EXERCISE | Copy each of the following lines word for word, without changing anything.

INFORMATION PROVIDED |

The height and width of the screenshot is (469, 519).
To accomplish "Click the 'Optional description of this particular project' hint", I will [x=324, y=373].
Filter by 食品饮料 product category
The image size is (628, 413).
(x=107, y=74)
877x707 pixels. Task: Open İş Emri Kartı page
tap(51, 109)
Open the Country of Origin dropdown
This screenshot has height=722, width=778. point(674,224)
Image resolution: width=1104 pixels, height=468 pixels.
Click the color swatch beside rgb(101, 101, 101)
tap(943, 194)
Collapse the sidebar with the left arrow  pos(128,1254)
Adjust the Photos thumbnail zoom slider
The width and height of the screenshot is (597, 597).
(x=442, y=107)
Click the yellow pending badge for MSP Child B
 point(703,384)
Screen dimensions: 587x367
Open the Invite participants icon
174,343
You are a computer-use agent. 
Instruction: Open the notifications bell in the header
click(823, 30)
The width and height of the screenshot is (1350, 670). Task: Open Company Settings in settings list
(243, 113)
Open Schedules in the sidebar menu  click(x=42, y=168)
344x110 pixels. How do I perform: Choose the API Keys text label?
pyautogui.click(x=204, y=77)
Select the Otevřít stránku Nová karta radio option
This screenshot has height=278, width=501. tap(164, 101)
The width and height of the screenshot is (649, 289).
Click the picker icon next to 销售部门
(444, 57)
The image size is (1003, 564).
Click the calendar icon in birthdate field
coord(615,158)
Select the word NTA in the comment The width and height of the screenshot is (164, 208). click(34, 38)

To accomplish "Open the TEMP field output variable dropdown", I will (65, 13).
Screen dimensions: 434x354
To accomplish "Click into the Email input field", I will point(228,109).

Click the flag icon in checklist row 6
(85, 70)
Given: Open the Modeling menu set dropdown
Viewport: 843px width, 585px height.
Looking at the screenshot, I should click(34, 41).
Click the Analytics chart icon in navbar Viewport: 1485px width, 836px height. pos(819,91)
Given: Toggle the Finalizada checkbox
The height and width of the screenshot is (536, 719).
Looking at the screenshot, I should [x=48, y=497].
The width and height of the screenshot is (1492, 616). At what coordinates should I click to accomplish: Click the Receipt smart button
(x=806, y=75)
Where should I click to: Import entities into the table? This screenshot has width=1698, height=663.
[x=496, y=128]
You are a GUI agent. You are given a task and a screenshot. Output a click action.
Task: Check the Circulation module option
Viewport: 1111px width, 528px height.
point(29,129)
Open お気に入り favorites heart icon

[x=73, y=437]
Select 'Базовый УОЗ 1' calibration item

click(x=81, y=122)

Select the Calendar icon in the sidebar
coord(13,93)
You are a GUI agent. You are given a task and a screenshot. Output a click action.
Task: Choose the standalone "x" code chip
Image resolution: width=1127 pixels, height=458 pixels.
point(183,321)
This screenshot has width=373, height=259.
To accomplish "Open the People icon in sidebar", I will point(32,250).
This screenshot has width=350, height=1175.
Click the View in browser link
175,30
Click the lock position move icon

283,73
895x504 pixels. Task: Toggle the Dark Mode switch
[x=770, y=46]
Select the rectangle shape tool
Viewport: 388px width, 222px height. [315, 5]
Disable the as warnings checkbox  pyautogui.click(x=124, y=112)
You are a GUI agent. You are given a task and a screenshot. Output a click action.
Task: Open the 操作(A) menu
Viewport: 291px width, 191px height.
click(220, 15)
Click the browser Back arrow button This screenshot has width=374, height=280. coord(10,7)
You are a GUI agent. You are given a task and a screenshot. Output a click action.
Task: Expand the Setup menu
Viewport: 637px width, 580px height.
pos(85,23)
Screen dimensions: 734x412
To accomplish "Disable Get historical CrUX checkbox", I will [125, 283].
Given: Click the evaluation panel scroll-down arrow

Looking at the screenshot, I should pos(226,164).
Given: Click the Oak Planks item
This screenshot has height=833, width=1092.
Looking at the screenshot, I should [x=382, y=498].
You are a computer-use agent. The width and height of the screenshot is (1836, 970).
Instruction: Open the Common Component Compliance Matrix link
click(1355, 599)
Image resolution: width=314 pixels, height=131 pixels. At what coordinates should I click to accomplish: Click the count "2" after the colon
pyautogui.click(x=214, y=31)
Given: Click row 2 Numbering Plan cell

CORRECT OUTPUT |
The height and width of the screenshot is (469, 519).
To accomplish "Click the 'Optional description of this particular project' hint", I will [x=324, y=373].
Filter by 食品饮料 product category
The image size is (628, 413).
(x=107, y=74)
877x707 pixels. Task: Open İş Emri Kartı page
tap(51, 109)
Open the Country of Origin dropdown
This screenshot has height=722, width=778. point(674,224)
Image resolution: width=1104 pixels, height=468 pixels.
Click the color swatch beside rgb(101, 101, 101)
tap(943, 194)
Collapse the sidebar with the left arrow  pos(128,1254)
Adjust the Photos thumbnail zoom slider
The width and height of the screenshot is (597, 597).
(x=442, y=107)
Click the yellow pending badge for MSP Child B
 point(703,384)
Screen dimensions: 587x367
Open the Invite participants icon
174,343
You are a computer-use agent. 
Instruction: Open the notifications bell in the header
click(823, 30)
The width and height of the screenshot is (1350, 670). Task: Open Company Settings in settings list
(243, 113)
Open Schedules in the sidebar menu  click(x=42, y=168)
344x110 pixels. How do I perform: Choose the API Keys text label?
pyautogui.click(x=204, y=77)
Select the Otevřít stránku Nová karta radio option
This screenshot has height=278, width=501. tap(164, 101)
The width and height of the screenshot is (649, 289).
Click the picker icon next to 销售部门
(444, 57)
The image size is (1003, 564).
Click the calendar icon in birthdate field
coord(615,158)
Select the word NTA in the comment The width and height of the screenshot is (164, 208). click(34, 38)

To accomplish "Open the TEMP field output variable dropdown", I will (65, 13).
Screen dimensions: 434x354
To accomplish "Click into the Email input field", I will point(228,109).

Click the flag icon in checklist row 6
(85, 70)
Given: Open the Modeling menu set dropdown
Viewport: 843px width, 585px height.
Looking at the screenshot, I should click(34, 41).
Click the Analytics chart icon in navbar Viewport: 1485px width, 836px height. pos(819,91)
Given: Toggle the Finalizada checkbox
The height and width of the screenshot is (536, 719).
Looking at the screenshot, I should [x=48, y=497].
The width and height of the screenshot is (1492, 616). At what coordinates should I click to accomplish: Click the Receipt smart button
(x=806, y=75)
Where should I click to: Import entities into the table? This screenshot has width=1698, height=663.
[x=496, y=128]
You are a GUI agent. You are given a task and a screenshot. Output a click action.
Task: Check the Circulation module option
Viewport: 1111px width, 528px height.
point(29,129)
Open お気に入り favorites heart icon

[x=73, y=437]
Select 'Базовый УОЗ 1' calibration item

click(x=81, y=122)

Select the Calendar icon in the sidebar
coord(13,93)
You are a GUI agent. You are given a task and a screenshot. Output a click action.
Task: Choose the standalone "x" code chip
Image resolution: width=1127 pixels, height=458 pixels.
point(183,321)
This screenshot has width=373, height=259.
To accomplish "Open the People icon in sidebar", I will point(32,250).
This screenshot has width=350, height=1175.
Click the View in browser link
175,30
Click the lock position move icon

283,73
895x504 pixels. Task: Toggle the Dark Mode switch
[x=770, y=46]
Select the rectangle shape tool
Viewport: 388px width, 222px height. [315, 5]
Disable the as warnings checkbox  pyautogui.click(x=124, y=112)
You are a GUI agent. You are given a task and a screenshot. Output a click action.
Task: Open the 操作(A) menu
Viewport: 291px width, 191px height.
click(220, 15)
Click the browser Back arrow button This screenshot has width=374, height=280. coord(10,7)
You are a GUI agent. You are given a task and a screenshot. Output a click action.
Task: Expand the Setup menu
Viewport: 637px width, 580px height.
pos(85,23)
Screen dimensions: 734x412
To accomplish "Disable Get historical CrUX checkbox", I will [125, 283].
Given: Click the evaluation panel scroll-down arrow

Looking at the screenshot, I should pos(226,164).
Given: Click the Oak Planks item
This screenshot has height=833, width=1092.
Looking at the screenshot, I should [x=382, y=498].
You are a computer-use agent. The width and height of the screenshot is (1836, 970).
Instruction: Open the Common Component Compliance Matrix link
click(1355, 599)
Image resolution: width=314 pixels, height=131 pixels. At what coordinates should I click to accomplish: Click the count "2" after the colon
pyautogui.click(x=214, y=31)
Given: Click row 2 Numbering Plan cell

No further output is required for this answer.